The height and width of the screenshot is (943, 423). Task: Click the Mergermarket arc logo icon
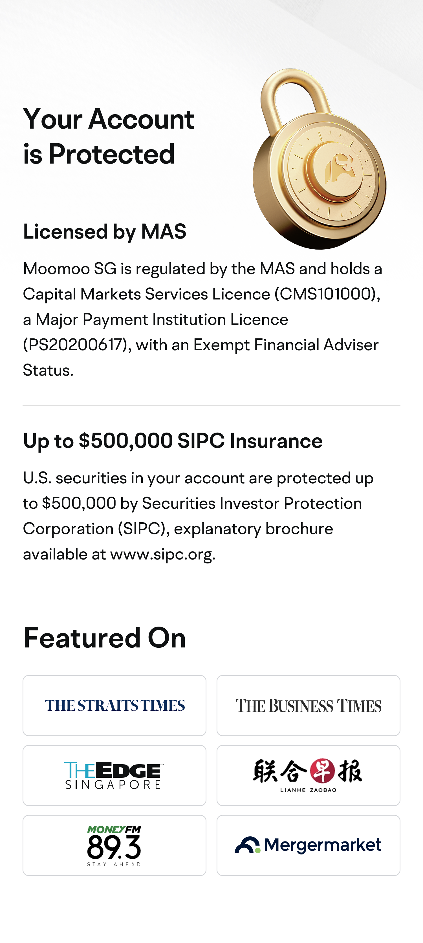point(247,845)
* * *
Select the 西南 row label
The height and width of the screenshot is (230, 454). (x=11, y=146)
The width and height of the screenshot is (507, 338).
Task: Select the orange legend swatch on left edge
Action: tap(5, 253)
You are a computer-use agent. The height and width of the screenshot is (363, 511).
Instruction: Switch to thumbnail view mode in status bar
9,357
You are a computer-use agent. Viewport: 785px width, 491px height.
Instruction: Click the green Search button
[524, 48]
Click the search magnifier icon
--
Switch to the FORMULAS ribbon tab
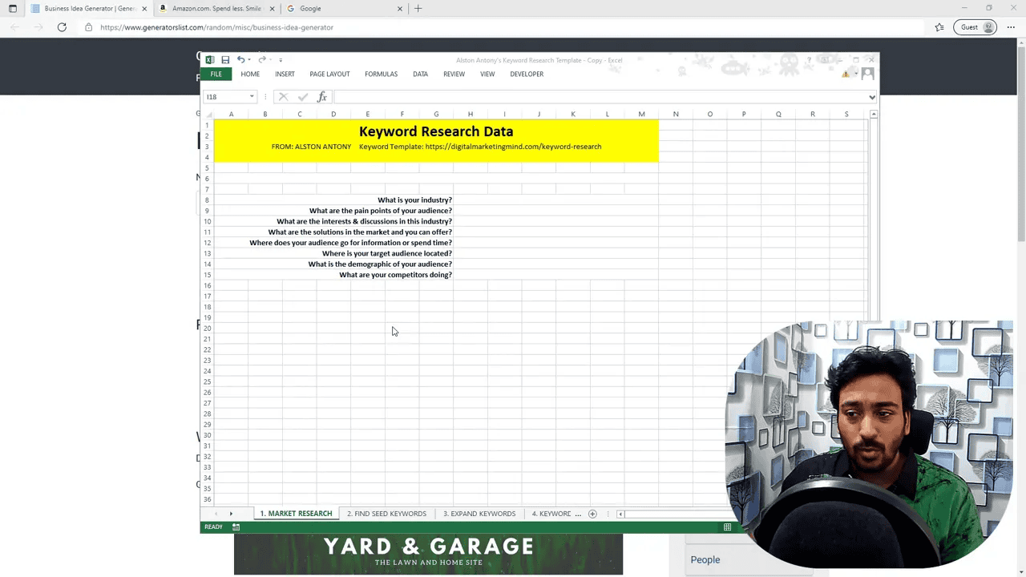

→ What you are asked to do
Scan the data above for the string "computer" and copy each line where it appears.

→ Exercise answer
You are a computer-use agent. The height and width of the screenshot is (363, 511).
You are a computer-use agent. Viewport: 785px width, 491px height.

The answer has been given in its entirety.